America is due to decline, but it’s not declining yet. And that’s the big difference in feel between the places, London and New York. It’s a magnificent world city, London. And its history is there, and its present. But there’s a sense of unreality about it. And coming here to live has underlined what I suspected is the case—you know, how often is there a piece about England in the New York Times? Well, Murdoch, but—
What do you think of Murdoch?
They’re all mad about it, in England, like you followed Watergate. I kept on saying, What’s at stake? What’s the worst that could happen? What’s the most momentous thing that could happen? And everyone says, well, it shows some collusion between politicians and the press.
Well, there’s something delectable about one of the most powerful men in the country being taken down by spying on voice-mails.
There’s a certain piquancy about that. But there’s not much riding on it. And as my friend Deborah Orr said, how they get the information is of interest—hacking and all that. But even if the information had been delivered by the stork, the fact that this is the kind of thing we’re interested in is in itself a condemnation. That it’s all on such a vulgar and intrusive level. Why is that appetite?
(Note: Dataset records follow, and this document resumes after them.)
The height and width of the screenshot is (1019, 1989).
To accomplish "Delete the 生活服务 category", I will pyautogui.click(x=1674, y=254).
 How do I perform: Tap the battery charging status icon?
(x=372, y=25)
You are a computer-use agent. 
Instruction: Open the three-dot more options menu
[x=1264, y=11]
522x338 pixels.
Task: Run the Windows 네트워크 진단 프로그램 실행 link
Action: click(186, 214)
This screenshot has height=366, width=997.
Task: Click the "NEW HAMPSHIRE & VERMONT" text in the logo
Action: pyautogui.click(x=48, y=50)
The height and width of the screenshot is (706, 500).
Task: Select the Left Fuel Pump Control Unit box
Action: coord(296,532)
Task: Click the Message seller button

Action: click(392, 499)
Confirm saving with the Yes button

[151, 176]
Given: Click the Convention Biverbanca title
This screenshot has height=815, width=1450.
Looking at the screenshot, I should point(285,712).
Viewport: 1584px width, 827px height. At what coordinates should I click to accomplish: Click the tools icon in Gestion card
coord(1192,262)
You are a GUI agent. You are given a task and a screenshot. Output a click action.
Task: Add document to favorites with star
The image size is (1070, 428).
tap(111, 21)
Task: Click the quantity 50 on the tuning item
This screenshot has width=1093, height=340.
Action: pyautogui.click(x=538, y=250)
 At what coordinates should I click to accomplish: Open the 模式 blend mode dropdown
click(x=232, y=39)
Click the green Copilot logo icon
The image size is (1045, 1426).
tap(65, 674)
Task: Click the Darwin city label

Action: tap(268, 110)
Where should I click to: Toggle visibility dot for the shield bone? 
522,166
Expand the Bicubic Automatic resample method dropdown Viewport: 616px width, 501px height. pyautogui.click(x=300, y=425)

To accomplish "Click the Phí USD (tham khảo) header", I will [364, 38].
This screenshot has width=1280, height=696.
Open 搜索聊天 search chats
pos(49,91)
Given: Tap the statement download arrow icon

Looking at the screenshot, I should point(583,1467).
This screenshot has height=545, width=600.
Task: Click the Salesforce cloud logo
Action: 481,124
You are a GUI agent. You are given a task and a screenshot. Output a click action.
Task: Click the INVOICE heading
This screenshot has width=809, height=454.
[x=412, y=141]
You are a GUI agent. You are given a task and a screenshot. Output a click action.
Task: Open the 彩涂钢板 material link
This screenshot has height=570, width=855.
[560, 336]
I’ve thought for a long time, the people are not like that. The English people are tolerant and cheerful, and they don’t want all this filth on well-known people. It was really brought home when Princess Diana died. And they were very hurriedly knocking up front pages of her as an angel—with wings, against a partly cloudy background, you know. While on page 20 they had a piece about, this bitch is fucking a Muslim.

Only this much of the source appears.